The U.S. State Department last week approved a deal to sell Taiwan $620 million worth of replacement parts and services to recertify its armory of Patriot Advanced Capability-3 missiles. Lockheed Martin (NYSE:LMT), America's largest defense contractor, was named the prime contractor on the deal, and the U.S. Defense Security Cooperation Agency (the Pentagon arm responsible for coordinating foreign arms sales) promptly notified Congress.
China is not pleased, and says it's taking out its displeasure on Lockheed Martin.
China intends to impose "unspecified sanctions" against the defense contractor, Bloomberg reported this morning. The news agency quoted the Chinese Foreign Ministry as saying "China firmly opposes U.S. arms sales to Taiwan," an island nation that the People's Republic of China considers integral to its own territory. In response to the U.S. move, the foreign ministry promised to "impose sanctions on the main contractor of this arms sale, Lockheed Martin."
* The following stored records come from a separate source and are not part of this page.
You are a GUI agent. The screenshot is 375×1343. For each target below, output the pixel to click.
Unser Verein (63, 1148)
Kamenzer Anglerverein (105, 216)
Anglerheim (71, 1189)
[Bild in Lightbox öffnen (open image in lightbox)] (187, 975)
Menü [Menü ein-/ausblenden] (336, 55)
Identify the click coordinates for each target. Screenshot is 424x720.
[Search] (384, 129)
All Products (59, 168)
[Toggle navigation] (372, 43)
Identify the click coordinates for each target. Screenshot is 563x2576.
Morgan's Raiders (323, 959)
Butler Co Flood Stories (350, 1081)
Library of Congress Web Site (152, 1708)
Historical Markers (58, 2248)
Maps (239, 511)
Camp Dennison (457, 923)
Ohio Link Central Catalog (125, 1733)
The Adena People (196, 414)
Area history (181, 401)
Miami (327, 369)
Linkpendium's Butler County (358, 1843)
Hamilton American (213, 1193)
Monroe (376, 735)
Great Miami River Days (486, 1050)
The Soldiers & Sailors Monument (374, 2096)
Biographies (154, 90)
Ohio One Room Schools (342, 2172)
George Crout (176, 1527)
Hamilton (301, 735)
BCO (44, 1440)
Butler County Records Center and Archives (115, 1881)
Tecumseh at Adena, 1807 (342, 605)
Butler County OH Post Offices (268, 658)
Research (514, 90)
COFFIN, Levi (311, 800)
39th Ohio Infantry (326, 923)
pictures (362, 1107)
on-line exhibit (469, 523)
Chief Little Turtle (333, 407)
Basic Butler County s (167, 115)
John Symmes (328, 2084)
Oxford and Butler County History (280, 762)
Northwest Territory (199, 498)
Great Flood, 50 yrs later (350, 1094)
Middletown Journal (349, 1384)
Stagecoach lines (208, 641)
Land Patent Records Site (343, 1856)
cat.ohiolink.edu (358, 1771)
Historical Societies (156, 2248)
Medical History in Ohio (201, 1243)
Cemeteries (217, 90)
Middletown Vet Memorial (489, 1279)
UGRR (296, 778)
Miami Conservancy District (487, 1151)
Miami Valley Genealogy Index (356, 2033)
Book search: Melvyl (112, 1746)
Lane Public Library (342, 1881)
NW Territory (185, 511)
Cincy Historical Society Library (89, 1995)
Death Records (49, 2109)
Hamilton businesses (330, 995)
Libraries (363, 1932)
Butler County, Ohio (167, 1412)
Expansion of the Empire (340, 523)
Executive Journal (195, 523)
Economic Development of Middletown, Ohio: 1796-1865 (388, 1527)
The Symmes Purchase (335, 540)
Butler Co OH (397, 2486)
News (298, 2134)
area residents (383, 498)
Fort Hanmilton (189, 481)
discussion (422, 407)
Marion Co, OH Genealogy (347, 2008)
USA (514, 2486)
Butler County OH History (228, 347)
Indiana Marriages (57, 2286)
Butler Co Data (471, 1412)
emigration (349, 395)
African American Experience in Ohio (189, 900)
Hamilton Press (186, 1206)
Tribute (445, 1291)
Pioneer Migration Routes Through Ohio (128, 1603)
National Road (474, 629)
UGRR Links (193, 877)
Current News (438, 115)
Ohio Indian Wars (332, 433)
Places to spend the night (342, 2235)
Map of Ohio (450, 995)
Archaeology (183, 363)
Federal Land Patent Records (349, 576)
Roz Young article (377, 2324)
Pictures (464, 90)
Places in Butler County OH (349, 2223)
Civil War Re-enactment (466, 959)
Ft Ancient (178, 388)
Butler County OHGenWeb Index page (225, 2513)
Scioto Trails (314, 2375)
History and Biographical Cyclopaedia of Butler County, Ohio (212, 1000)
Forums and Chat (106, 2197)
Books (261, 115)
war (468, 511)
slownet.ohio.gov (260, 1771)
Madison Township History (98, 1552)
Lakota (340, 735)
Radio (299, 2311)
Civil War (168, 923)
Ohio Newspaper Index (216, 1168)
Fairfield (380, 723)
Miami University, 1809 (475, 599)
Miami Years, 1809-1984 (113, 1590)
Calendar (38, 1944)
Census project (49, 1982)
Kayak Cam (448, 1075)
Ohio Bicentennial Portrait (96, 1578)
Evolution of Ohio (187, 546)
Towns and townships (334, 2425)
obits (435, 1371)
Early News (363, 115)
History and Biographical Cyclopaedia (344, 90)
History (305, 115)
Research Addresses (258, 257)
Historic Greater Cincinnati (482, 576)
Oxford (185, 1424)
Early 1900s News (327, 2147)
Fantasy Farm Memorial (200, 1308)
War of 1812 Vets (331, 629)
It is not entirely clear that Chinese sanctions can have much effect on Lockheed Martin, however. U.S. law already limits the amount of business that Lockheed can do with China. The company's Sikorsky subsidiary sells a few helicopters to Chinese companies from time to time, but for the most part, Lockheed's high-tech defense products are already banned from sale to China. Thus, a Chinese vow to not purchase these items appears to be a bit of an empty threat.
One potential sanction that might have more bite would be if China bans the sale of components or raw materials used to produce Lockheed's weapons. Whether China will go this route remains to be seen.